Last entry, I hope. It got the right results on files of all standard file types (ANSI, plus UTF8 or UTF16 LE or BE, both with and without BOM), and properly rejects UTF32 LE or BE because PB can't open them anyways.
It uses the Windows API function IsTextUnicode that Roland suggested, with two different constant arguments (to distinguish UTF16 LE from the less likely UTF16 BE):
Function long IsTextUnicode ( &
ref blob lpv, &
long iSize, &
ref long lpiResult &
) Library "advapi32.dll"
Constant Long IS_TEXT_UNICODE_STATISTICS = 2 // 0x0002
Constant Long IS_TEXT_UNICODE_REVERSE_STATISTICS = 32 // 0x0020
function boolean gf_read_text_file(REF string as_result, string as_filename, string as_description)

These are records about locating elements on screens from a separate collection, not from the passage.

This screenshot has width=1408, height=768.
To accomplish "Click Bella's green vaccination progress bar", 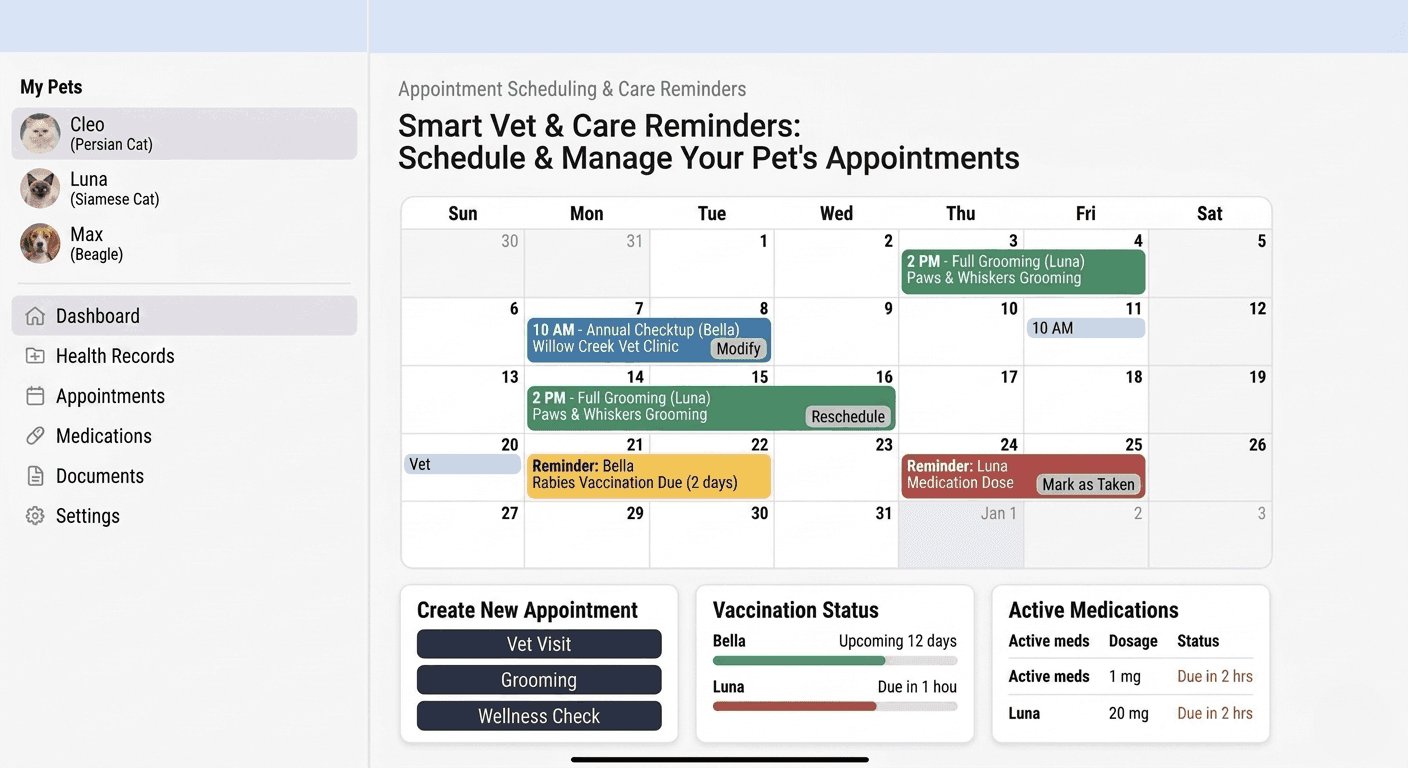I will tap(799, 661).
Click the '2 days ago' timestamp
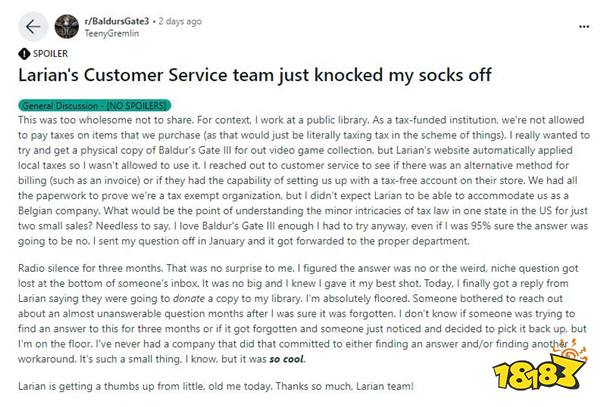 tap(180, 21)
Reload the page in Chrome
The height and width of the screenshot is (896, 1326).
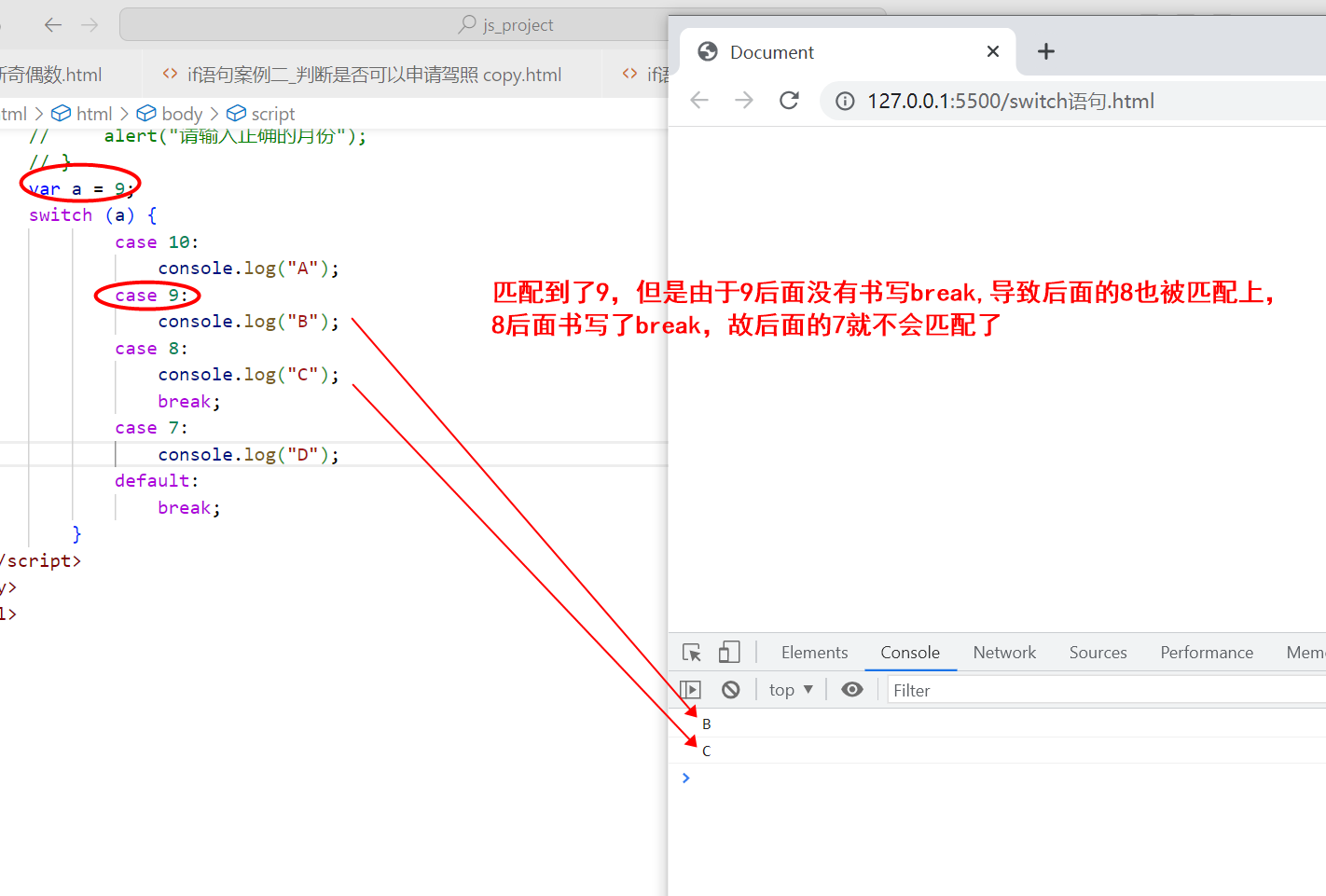(789, 100)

// Read the entire contents of the text file as_filename into as_result.
// On error, give messages based on the description of the file (as_description), and return FALSE.
// On success, return TRUE.
int li_file
long ll_bytes, ll_result
blob lblbBytes
byte lbBytes[]
Encoding lEncoding
String lsTemp
// We have encountered some files recently that are UTF16 LE with no BOM (Byte Order Mark),
// so examine the file as binary and figure some things out first, then convert it to the correct encoding!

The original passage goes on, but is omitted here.